[Requirements] Rewrite all of the entries below, changing "River Cruises" to "River Voyages" and leaving everything else as it is.

## START

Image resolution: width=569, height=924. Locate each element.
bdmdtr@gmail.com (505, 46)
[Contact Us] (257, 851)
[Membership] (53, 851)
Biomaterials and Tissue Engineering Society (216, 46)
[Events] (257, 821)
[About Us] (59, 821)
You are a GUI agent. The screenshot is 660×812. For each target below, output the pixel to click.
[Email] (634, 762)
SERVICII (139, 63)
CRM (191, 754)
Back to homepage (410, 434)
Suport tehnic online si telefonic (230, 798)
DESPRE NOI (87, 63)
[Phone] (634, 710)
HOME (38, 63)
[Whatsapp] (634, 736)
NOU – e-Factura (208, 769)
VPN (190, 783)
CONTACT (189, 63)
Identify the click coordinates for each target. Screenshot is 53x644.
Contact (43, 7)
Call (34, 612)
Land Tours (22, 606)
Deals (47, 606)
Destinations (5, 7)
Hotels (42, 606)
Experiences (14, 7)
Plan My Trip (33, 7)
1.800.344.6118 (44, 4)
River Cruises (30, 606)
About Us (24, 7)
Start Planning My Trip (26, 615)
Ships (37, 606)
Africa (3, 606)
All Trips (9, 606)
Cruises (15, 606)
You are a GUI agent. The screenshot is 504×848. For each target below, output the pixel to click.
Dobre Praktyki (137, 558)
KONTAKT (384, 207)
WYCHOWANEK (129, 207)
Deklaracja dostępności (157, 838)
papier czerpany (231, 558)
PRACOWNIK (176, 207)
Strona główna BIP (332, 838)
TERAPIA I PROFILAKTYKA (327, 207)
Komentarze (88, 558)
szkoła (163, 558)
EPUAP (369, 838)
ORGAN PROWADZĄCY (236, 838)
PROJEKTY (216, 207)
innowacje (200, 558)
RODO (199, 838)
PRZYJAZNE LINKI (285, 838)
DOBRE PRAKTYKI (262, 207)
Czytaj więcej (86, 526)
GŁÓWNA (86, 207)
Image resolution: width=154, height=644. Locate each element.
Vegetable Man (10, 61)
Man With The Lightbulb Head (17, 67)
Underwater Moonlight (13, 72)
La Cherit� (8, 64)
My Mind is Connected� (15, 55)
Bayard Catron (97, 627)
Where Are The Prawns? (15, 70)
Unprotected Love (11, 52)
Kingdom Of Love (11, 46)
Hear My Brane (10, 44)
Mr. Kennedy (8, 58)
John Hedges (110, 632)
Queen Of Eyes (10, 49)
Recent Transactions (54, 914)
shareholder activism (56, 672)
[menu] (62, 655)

## END

[Solution to the problem]
Image resolution: width=569, height=924. Locate each element.
bdmdtr@gmail.com (505, 46)
[Contact Us] (257, 851)
[Membership] (53, 851)
Biomaterials and Tissue Engineering Society (216, 46)
[Events] (257, 821)
[About Us] (59, 821)
You are a GUI agent. The screenshot is 660×812. For each target below, output the pixel to click.
[Email] (634, 762)
SERVICII (139, 63)
CRM (191, 754)
Back to homepage (410, 434)
Suport tehnic online si telefonic (230, 798)
DESPRE NOI (87, 63)
[Phone] (634, 710)
HOME (38, 63)
[Whatsapp] (634, 736)
NOU – e-Factura (208, 769)
VPN (190, 783)
CONTACT (189, 63)
Identify the click coordinates for each target. Screenshot is 53x644.
Contact (43, 7)
Call (34, 612)
Land Tours (22, 606)
Deals (47, 606)
Destinations (5, 7)
Hotels (42, 606)
Experiences (14, 7)
Plan My Trip (33, 7)
1.800.344.6118 (44, 4)
River Voyages (30, 606)
About Us (24, 7)
Start Planning My Trip (26, 615)
Ships (37, 606)
Africa (3, 606)
All Trips (9, 606)
Cruises (15, 606)
You are a GUI agent. The screenshot is 504×848. For each target below, output the pixel to click.
Dobre Praktyki (137, 558)
KONTAKT (384, 207)
WYCHOWANEK (129, 207)
Deklaracja dostępności (157, 838)
papier czerpany (231, 558)
PRACOWNIK (176, 207)
Strona główna BIP (332, 838)
TERAPIA I PROFILAKTYKA (327, 207)
Komentarze (88, 558)
szkoła (163, 558)
EPUAP (369, 838)
ORGAN PROWADZĄCY (236, 838)
PROJEKTY (216, 207)
innowacje (200, 558)
RODO (199, 838)
PRZYJAZNE LINKI (285, 838)
DOBRE PRAKTYKI (262, 207)
Czytaj więcej (86, 526)
GŁÓWNA (86, 207)
Image resolution: width=154, height=644. Locate each element.
Vegetable Man (10, 61)
Man With The Lightbulb Head (17, 67)
Underwater Moonlight (13, 72)
La Cherit� (8, 64)
My Mind is Connected� (15, 55)
Bayard Catron (97, 627)
Where Are The Prawns? (15, 70)
Unprotected Love (11, 52)
Kingdom Of Love (11, 46)
Hear My Brane (10, 44)
Mr. Kennedy (8, 58)
John Hedges (110, 632)
Queen Of Eyes (10, 49)
Recent Transactions (54, 914)
shareholder activism (56, 672)
[menu] (62, 655)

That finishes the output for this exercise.